Son moral s’est raplombé, lui aussi. « C’est sûr que ça va mieux. Il y a des journées plus difficiles. Mais j’ai appris à me parler, j’ai appris à contrôler mon stress. »

Elle reconnaît qu’au printemps, elle a douté d’avoir pris une bonne décision en achetant la petite résidence.

« Aujourd’hui, je me dis que chaque jour que je me lève, j’ai envie d’aller travailler. Qu’il y ait une COVID ou n’importe quelle autre crise, j’ai beaucoup d’outils dans mon sac à dos et je suis prête à faire 20 ans, 25 ans encore. »

Un beau cas : aucun cas !

La Résidence Varennes n’a connu aucun cas d’infection au coronavirus.

« Je touche du bois, je n’en ai pas encore ! », s’exclame Martine Tellier.

Les efforts qui ont permis ce résultat ne sont pas passés inaperçus.
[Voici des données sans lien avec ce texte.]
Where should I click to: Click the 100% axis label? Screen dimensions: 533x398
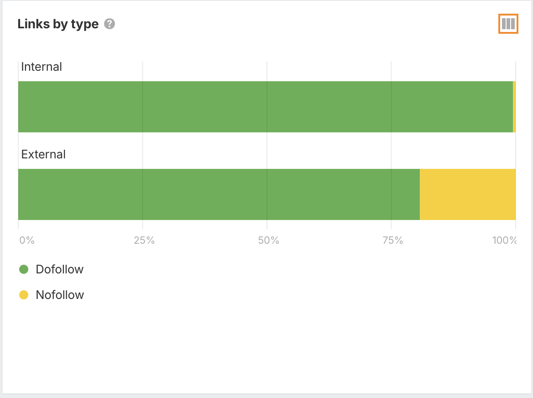(x=505, y=240)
Au printemps, le maire de Varennes a demandé à la boulangerie locale de livrer des petits biscuits en forme d’arc-en-ciel à la résidence.

Le journal local a lui aussi souligné le travail de son équipe.

Des familles ont apporté des cadeaux en remerciement pour les soins apportés à leurs parents. « Toute cette reconnaissance, ces petites tapes dans le dos, ça valait un million de dollars. »

C’est d’abord pour ce genre de bénéfices qu’elle avait investi, un certain 12 février.